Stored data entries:
[Start of section]
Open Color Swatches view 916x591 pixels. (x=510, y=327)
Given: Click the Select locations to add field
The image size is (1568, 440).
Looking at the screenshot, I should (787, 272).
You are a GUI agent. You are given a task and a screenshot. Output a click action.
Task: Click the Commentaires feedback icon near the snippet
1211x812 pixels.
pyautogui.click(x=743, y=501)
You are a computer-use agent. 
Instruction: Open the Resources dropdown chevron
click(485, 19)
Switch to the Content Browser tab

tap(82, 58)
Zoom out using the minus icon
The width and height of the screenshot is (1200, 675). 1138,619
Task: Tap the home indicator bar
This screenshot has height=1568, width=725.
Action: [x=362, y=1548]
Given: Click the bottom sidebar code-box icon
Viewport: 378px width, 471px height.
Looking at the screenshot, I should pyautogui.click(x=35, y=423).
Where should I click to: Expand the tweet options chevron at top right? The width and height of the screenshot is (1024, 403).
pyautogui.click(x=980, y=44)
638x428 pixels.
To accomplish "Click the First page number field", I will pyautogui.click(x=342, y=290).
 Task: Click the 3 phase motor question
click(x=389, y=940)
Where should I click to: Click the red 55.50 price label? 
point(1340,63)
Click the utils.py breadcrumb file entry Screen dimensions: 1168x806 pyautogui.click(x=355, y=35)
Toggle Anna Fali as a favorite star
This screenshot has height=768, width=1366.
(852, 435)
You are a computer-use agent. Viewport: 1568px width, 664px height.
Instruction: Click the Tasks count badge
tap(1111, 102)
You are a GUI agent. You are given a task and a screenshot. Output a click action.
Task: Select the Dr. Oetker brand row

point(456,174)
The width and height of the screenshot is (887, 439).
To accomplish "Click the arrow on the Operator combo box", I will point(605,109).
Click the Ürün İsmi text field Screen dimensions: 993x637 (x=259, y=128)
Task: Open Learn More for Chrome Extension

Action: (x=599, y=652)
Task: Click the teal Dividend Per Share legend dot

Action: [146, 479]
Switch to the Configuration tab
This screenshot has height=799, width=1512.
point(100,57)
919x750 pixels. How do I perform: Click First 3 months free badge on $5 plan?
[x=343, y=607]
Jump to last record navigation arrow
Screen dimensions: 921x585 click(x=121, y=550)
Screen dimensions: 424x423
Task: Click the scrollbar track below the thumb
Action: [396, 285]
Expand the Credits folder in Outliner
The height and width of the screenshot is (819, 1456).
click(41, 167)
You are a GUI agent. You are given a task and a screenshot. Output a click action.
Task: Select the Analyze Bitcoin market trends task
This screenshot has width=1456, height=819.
[End of section]
▶ **Task to carry out**
Within the records above, count the lines that include the string "field"; state the number and nothing else.

▶ **Response to this exercise**
3